There’s a lot of value in expanding your skillsets and endless pleasure in growing new kinds of plants. But it’s worth pausing to evaluate your own expectations before you experiment.

For example, that Italian courtyard, charming as it is, performs very well in its own special climate, but the Mid-Atlantic region is a far cry from the land of rosemary and the columnar cypress trees. Many plants native to that area might not succeed here. In spite of best intentions, the more exotic the flora of these postcard gardens, the more trouble you’ll likely find recreating it at home.

That said, don’t be discouraged!

Photo by Rob Cardillo

If not the plants, what could you borrow from that courtyard? Maybe a garden design with similar geometry, the same old-world formality and atmosphere? Or maybe the open feeling of scrubby garrigue (a low-level scrubland of plants) and strong vertical accents?

The point is a garden doesn’t need to be replicated to be honored. A minor similarity may be all that’s needed to evoke the memory and spirit of place.

After all, it’s the combination of references that makes a garden personal rather than referential. Just as a person is a sum of many experiences, a garden may be the botanical equivalent—a quilted assembly of woodsy walks and meadowed voyages. It may contain cuttings or divisions from the very gardens that inspired it. These elements will soon transcend their influences to become a fusion of their own, an aesthetic seemingly premeditated rather than a jumbled assemblage.

Looking Beyond the Plants

It’s a simple enough concept to design gardens for personal pleasure. But who else is enjoying them?

Lately many gardeners are finding inspiration not directly from their plant palette but rather from what that palette brings. Insects and the birds that feed on the plants invite a kaleidoscope of hues and patterns and a symphony of sounds to the welcoming garden.

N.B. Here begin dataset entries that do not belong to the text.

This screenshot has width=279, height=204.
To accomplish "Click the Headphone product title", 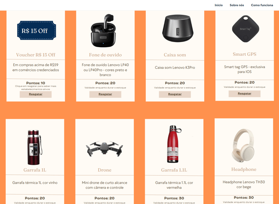I will tap(244, 169).
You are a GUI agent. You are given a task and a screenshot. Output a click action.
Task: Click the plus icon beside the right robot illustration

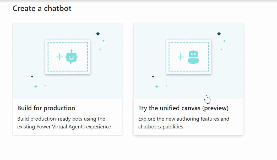point(181,57)
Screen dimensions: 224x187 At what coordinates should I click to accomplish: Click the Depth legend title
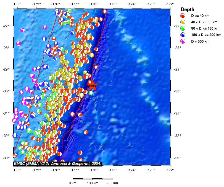pyautogui.click(x=187, y=9)
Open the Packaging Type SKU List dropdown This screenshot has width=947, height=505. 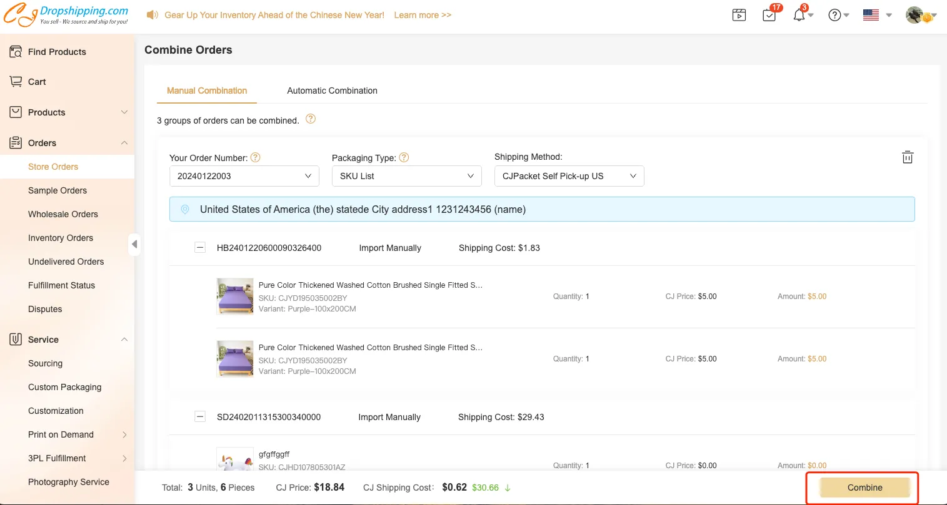pyautogui.click(x=406, y=176)
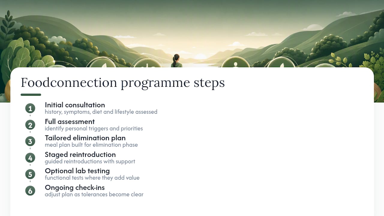
Task: Select 'functional tests where they add value' text
Action: point(92,178)
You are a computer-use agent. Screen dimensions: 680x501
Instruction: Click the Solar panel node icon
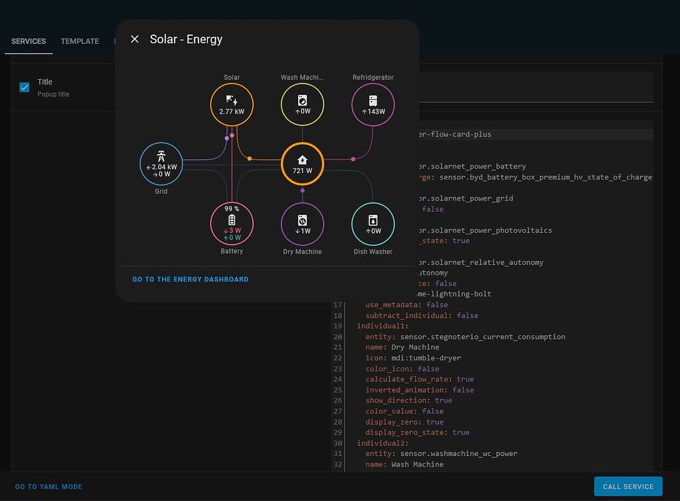tap(232, 101)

This flurry of biodiversity, the relationships involved, and the stewardship they represent have mobilized new factions of gardeners and added levels of enjoyment to home gardening.

Yet, all gardens are not created equal. Nursery booms of recent decades have favored hardy exotic (non-native) plants—in part because they’re more resistant to insects. These non-native plants have proliferated throughout many local suburbs without improving the native ecosystems.

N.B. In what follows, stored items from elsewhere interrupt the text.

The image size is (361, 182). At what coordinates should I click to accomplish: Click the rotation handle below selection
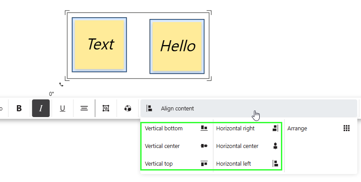[61, 84]
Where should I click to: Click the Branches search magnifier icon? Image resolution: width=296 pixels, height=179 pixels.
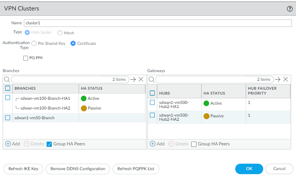pos(7,79)
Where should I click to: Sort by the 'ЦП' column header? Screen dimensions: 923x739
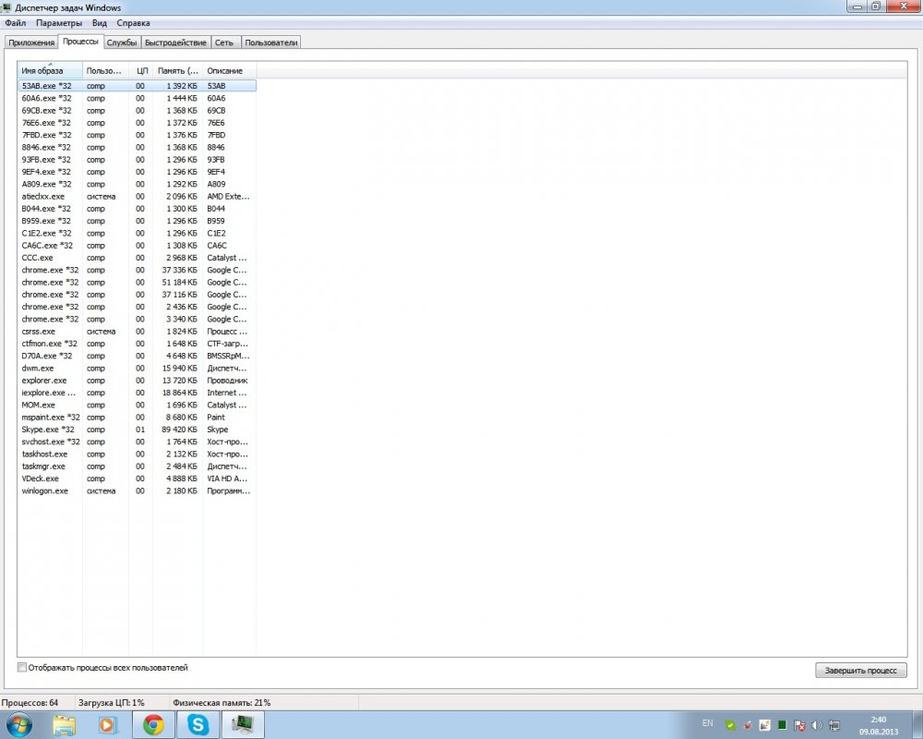[x=141, y=71]
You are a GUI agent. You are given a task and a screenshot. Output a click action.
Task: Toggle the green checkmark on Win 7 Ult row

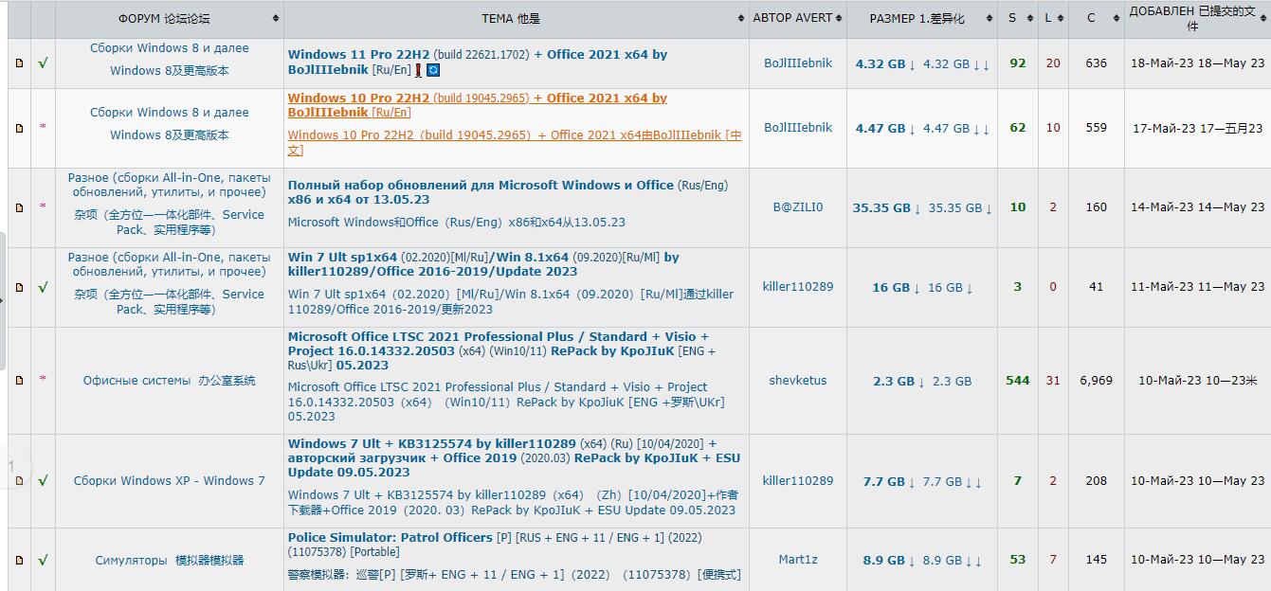[x=43, y=288]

If you’re planting for habitat, native plants are usually the best choice for attracting and sustaining wildlife.

Integration and Repetition

Photo by Timothy Erdmann

Regardless of your plan for the garden, it’s best to make some effort to assure that the concept looks at home in its new context. This can be done through the same techniques used in adapting an inspiration garden.

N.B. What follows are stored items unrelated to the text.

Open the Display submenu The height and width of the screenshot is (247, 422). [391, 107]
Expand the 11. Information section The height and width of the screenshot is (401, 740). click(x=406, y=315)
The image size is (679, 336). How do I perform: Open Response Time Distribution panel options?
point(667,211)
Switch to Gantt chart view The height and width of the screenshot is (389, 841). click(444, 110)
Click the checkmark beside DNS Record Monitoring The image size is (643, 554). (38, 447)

For instance, if you’re adding an herb garden to a setting that’s mostly sun perennials, giving its bed the same shape or contour as the perennials (a borrowed gesture) will help integrate the bed into its new setting.

Similarly you can accomplish the same mirror effect by using repeated materials. A new structure can be better incorporated into the garden by building it from the same wood that’s been used elsewhere in the garden. And a new planting might be softened by poppies that have self-sown elsewhere in the garden. Little consistencies like these give the impression that the whole garden has been painted with the same brush and that it bears the same moment of conception, lending both age and familiarity to novel forms.

Discovery

As with many artistic endeavors, one of the joys of innovating is discovery. As you express yourself in the garden, you’re also charting a course of progress, both of intention and implementation. There are skeletons of ideas and concepts in your garden, vestiges of travels and gifts from friends. These artifacts are markers of an understanding of place, of discovering the soil that builds and the life that populates it.

Inspiration is the idea that feeds itself.

 

Chanticleer is a dynamic garden that’s ever changing. The staff welcomes visitors to visit often, observe the garden through each season, and ask questions. To learn more about Chanticleer visit the website. Open March 30 through October 3, Wed. through Sun., from 10 to 5, and until 8 p.m. on Fri. evenings May through Labor Day. 786 Church Rd., Wayne. ChanticleerGarden.org.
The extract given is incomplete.